TO-DO ITEM A
Reproduce the records verbatim, starting at their first line and ending with the line that contains "Image resolution: width=1024".
(SELECTED EXTRACT begins)
Note that there are two versions of fetch API, one is React fetch API and the other is a fetch API for TensorFlow React Native. The correct one is the fetch for TensorFlow React Native, which can be installed as follows:

import { fetch } from ‘@tensorflow/tfjs-react-native

3.4 Reporting Objects Detection Results

Once the objects detection is done, the method renderPrediction() is called to display the objects detection results on the screen of mobile device.

renderPrediction = (prediction, index) => {
const pclass = prediction.class;
const score = prediction.score;
const x = prediction.bbox[0];
const y = prediction.bbox[1];
const w = prediction.bbox[2];
const h = prediction.bbox[3];
return (
<View style={styles.welcomeContainer}>
<Text key={index} style={styles.text}>
Prediction: {pclass} {', '} Probability: {score} {', '} Bbox: {x} {', '} {y} {', '} {w} {', '} {h}
</Text>
</View>
)
}

4. Compiling and Running Mobile Application

The mobile application in this article consists of a react native application server and one or more mobile clients. A mobile client can be an iOS simulator, Android emulator, iOS devices (e.g., iPhone and iPad), Android devices, etc. I verified the mobile application server on Mac and mobile clients on both iPhone 6+ and iPad.

4.1 Starting React Native Application Server

As described in [1], the mobile app server needs to start before any mobile client can begin to run. The following commands can be used to compile and run the react native application server:

npm install
npm start

If everything goes through smoothly, a Web interface as shown in Figure 1 should show up.

Figure 1: React native application server.

4.2 Starting Mobile Clients

Once the mobile app server is running, we can start mobile clients on mobile devices.

Since I use Expo [2] for development in this article, the corresponding Expo client/app is needed on mobile devices. The Expo client app for iOS mobile devices is available for free in Apple Store.
(SELECTED EXTRACT ends)
(SOURCE MATERIAL begins)
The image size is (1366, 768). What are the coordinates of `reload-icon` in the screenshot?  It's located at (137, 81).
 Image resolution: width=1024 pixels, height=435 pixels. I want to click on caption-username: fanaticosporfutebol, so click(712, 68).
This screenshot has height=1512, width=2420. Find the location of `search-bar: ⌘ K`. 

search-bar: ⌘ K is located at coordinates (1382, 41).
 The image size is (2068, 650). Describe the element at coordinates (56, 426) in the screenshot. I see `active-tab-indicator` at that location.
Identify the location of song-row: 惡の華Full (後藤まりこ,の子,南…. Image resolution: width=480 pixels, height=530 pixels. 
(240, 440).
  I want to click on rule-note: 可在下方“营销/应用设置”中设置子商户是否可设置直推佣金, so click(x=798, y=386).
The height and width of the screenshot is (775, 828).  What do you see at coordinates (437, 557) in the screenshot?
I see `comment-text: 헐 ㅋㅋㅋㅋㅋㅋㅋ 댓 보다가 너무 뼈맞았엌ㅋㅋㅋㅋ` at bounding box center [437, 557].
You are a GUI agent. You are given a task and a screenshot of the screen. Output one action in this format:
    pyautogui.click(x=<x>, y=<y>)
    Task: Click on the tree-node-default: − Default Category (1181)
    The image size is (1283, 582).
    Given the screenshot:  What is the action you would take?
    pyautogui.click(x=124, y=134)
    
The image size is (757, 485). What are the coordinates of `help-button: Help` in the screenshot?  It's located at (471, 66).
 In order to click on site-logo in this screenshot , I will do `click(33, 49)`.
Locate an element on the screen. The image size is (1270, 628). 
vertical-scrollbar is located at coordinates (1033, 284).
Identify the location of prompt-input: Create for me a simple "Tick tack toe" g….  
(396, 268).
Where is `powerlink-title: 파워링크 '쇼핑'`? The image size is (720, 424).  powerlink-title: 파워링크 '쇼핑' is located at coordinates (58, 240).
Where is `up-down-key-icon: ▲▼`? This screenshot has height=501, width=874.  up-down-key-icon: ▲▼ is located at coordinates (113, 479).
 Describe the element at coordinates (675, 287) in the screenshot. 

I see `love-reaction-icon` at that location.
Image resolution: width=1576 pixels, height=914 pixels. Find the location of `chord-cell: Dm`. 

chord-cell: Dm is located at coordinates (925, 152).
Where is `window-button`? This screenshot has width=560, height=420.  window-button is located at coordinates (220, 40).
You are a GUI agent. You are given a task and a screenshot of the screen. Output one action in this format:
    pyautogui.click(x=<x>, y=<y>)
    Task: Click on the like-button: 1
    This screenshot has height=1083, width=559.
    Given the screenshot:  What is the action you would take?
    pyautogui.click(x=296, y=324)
(SOURCE MATERIAL ends)
TO-DO ITEM B
In the React Native object detection tutorial, which two commands compile and run the React Native application server?

RESULT A
The image size is (1366, 768). What are the coordinates of `reload-icon` in the screenshot?  It's located at (137, 81).
 Image resolution: width=1024 pixels, height=435 pixels. I want to click on caption-username: fanaticosporfutebol, so click(712, 68).

RESULT B
npm install and npm start